Task to complete:
Omit every image, and transcribe the remaining entries exactly as given.

Start of Supplied data

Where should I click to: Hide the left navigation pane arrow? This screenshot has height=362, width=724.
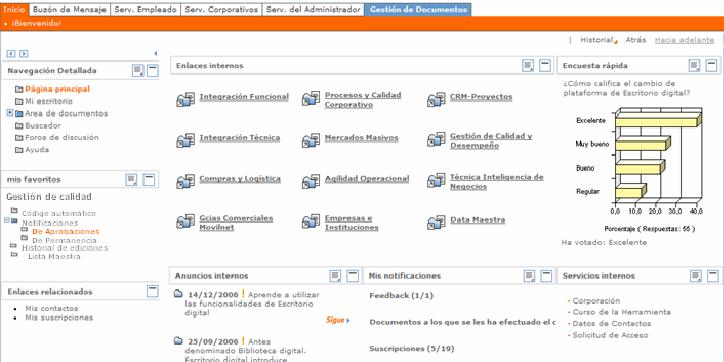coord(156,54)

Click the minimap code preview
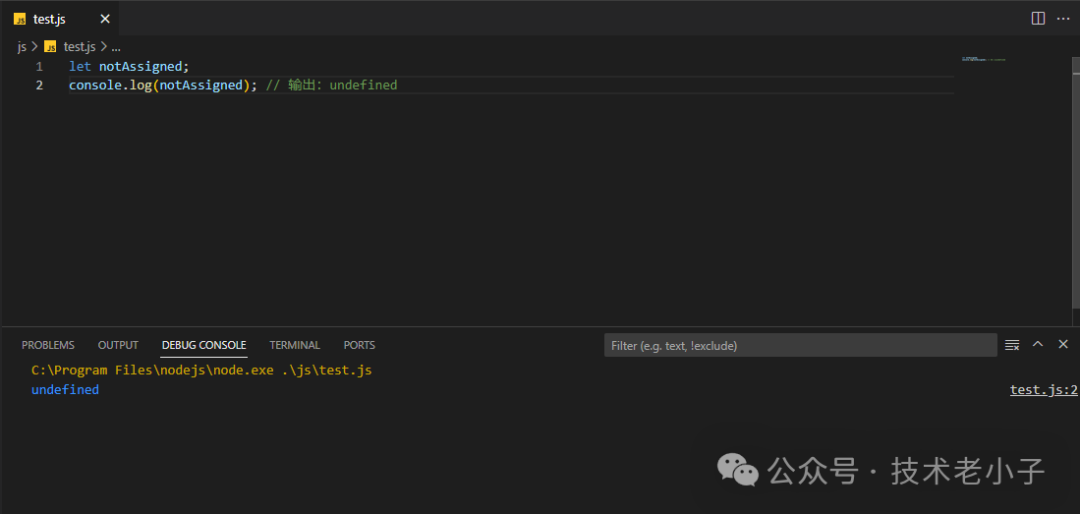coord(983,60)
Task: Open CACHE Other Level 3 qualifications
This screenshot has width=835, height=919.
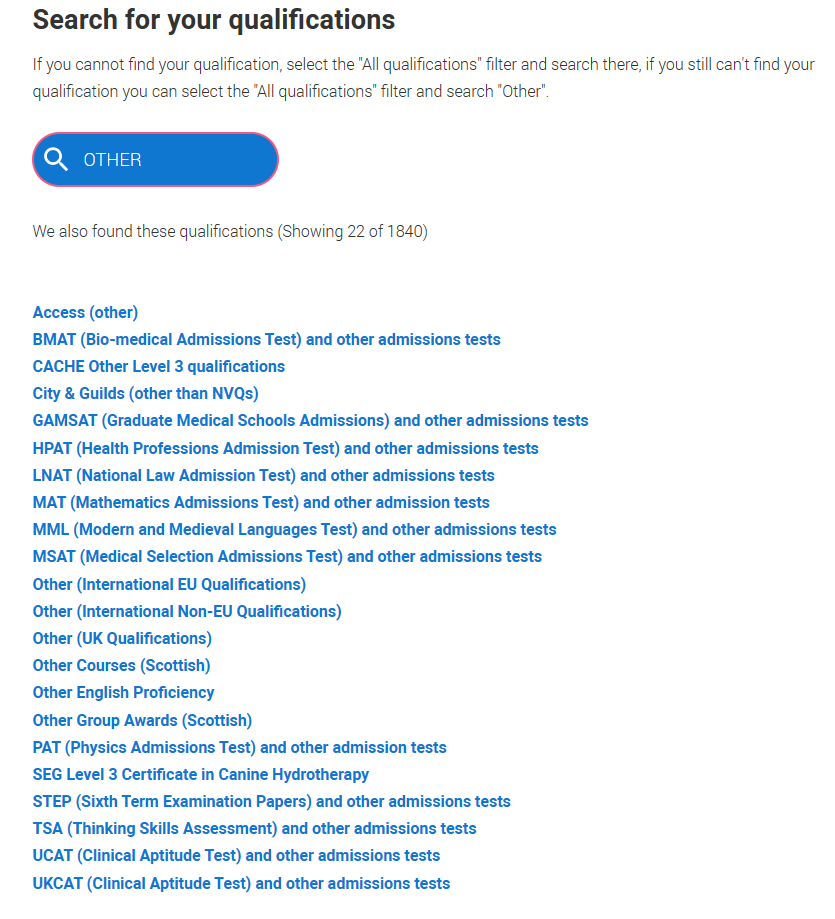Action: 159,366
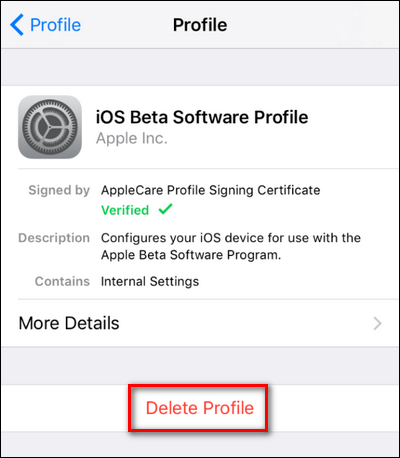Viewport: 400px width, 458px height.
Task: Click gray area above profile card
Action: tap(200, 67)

End of Supplied data

Answer section:
Where should I click to: Hide the left navigation pane arrow? This screenshot has height=362, width=724.
coord(156,54)

Click the minimap code preview
coord(983,60)
Task: Open CACHE Other Level 3 qualifications
This screenshot has width=835, height=919.
Action: 159,366
Viewport: 400px width, 458px height.
Task: Click gray area above profile card
Action: tap(200, 67)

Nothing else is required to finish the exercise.